House Bill 1578, authored by Rep. Chad Caldwell, R-Enid, passed the House Tuesday by a vote of 64-26. The bill, if it makes it through the Senate and across the governor’s desk, would establish the bipartisan School Finance Review Commission to review school finance, including the state’s funding formula, teacher pay and benefits, and administrative costs.

“In my opinion, education is the most important function of state government,” Caldwell said in a press release. “We must move past treating our schools and the education of our children as if it is simply a fiscal issue and acknowledge it for what it is — a moral issue.

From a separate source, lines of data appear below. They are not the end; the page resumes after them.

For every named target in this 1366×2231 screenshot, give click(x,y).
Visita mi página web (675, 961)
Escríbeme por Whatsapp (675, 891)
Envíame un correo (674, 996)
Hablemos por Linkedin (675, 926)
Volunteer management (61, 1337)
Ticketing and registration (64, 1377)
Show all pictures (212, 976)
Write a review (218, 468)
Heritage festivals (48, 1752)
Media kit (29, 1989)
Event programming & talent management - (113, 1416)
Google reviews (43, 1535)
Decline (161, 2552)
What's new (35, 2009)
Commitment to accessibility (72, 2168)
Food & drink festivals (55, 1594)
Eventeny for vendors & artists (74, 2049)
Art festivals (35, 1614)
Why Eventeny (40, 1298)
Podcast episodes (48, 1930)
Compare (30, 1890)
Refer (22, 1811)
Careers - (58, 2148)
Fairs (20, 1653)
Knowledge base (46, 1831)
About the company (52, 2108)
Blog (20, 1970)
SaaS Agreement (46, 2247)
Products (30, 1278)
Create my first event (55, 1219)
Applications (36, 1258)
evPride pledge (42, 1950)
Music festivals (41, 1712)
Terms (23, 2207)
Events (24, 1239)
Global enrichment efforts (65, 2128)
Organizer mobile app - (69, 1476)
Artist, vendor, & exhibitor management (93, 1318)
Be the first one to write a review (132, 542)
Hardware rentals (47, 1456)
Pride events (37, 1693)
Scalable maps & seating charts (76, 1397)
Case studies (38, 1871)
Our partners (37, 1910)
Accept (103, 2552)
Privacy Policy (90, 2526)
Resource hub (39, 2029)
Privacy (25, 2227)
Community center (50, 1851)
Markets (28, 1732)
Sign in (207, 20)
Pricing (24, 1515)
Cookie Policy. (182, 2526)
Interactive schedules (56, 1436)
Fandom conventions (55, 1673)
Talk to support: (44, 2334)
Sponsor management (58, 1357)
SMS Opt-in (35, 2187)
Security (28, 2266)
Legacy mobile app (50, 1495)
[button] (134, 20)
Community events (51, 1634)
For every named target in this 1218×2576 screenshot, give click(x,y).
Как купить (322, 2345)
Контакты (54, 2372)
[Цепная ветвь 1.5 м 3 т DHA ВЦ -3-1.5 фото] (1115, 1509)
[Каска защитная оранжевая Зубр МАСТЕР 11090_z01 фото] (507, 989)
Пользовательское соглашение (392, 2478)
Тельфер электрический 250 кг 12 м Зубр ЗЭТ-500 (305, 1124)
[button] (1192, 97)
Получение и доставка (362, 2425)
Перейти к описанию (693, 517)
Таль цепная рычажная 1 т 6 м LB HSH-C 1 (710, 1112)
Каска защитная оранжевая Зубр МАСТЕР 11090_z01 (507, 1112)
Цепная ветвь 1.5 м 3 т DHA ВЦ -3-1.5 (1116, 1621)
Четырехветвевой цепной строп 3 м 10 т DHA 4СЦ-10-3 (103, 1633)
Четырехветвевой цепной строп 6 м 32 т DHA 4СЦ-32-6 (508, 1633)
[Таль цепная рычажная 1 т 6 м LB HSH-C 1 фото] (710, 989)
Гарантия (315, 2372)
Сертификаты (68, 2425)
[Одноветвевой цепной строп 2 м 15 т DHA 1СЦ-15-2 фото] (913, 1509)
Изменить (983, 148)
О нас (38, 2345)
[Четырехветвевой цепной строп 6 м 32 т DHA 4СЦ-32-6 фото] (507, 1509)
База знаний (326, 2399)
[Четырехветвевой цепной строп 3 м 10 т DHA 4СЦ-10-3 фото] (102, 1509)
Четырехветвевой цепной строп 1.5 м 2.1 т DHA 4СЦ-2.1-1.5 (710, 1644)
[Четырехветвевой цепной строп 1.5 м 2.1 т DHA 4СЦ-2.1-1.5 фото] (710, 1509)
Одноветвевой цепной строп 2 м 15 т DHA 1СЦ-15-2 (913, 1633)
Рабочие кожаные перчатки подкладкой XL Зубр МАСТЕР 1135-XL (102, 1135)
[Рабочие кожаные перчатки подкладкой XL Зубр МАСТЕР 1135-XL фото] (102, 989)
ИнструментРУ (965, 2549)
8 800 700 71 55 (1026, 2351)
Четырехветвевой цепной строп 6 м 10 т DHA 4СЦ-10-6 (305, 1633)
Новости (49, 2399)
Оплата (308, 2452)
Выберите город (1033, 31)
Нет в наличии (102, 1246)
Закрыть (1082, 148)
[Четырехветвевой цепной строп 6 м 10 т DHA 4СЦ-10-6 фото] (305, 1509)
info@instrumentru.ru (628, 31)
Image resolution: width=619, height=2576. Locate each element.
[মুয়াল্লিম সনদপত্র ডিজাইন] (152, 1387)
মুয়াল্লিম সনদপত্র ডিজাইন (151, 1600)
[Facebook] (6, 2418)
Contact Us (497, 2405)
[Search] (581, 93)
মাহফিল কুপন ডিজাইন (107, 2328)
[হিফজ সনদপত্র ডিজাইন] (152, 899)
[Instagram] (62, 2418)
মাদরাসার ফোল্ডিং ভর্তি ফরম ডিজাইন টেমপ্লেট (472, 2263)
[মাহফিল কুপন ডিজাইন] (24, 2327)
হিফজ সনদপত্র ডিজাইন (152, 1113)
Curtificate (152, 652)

“We, as legislators, parents, and Oklahomans have a moral imperative to work towards providing a quality education for every child, regardless of where they live. This bill initiates the conversation to help ensure our tax dollars are spent as effectively as possible.”

The bill specifies the commission would include appointees from the governor, lieutenant governor, speaker of the House, minority leader of the House, president pro tempore of the Senate, and minority leader of the Senate. The commission would provide the Legislature with a report on school finance every three years, beginning Jan. 1, 2019, and sunsetting on Jan. 1, 2025.

Caldwell said the intent of the bill is not necessarily to unearth data on education finance — which already is extensive — but rather to remove politics from the process of analyzing and applying that data.

“There is a wealth of information available to people out there when it comes to education finance, and what we spend it on,” Caldwell said. “But, there’s a lot of interest groups supposedly measuring the same thing, and depending on what you include and don’t include, and depending on what your perspective is, you can really twist those numbers to make them represent what you want.”

Caldwell hopes to alleviate that effect with his bill by making sure both parties are represented in producing the commission reports.

“It was really important to me to make this a bipartisan, non-partisan commission,” Caldwell said. “With no elected officials and no special interest groups at the table, they really have a chance to step back from those political pressures to review the information and make a set of recommendations or findings to the state Legislature. It’s still up to us to act on that information, and we may agree or disagree, but it gives us another set of eyes and ears into what is happening with our state.”

Caldwell said he wrote the bill not so much to fix the current funding issues with the State Department of Education, and the state in general, but more so to better plan for the future.

“The goal is not to look back and see what we’re doing wrong, but to look forward and make sure we’re using our tax dollars as efficiently and effectively as possible,” Caldwell said. “We need to be sure we’re using our dollars as effectively as we can for classroom instruction.”

Staffing for the commission would be supported from the Office of Educational Quality and Accountability and the State Department of Education, and the bill specifies a zero-dollar fiscal impact.

A Senate hearing of HB 1578 has not yet been scheduled.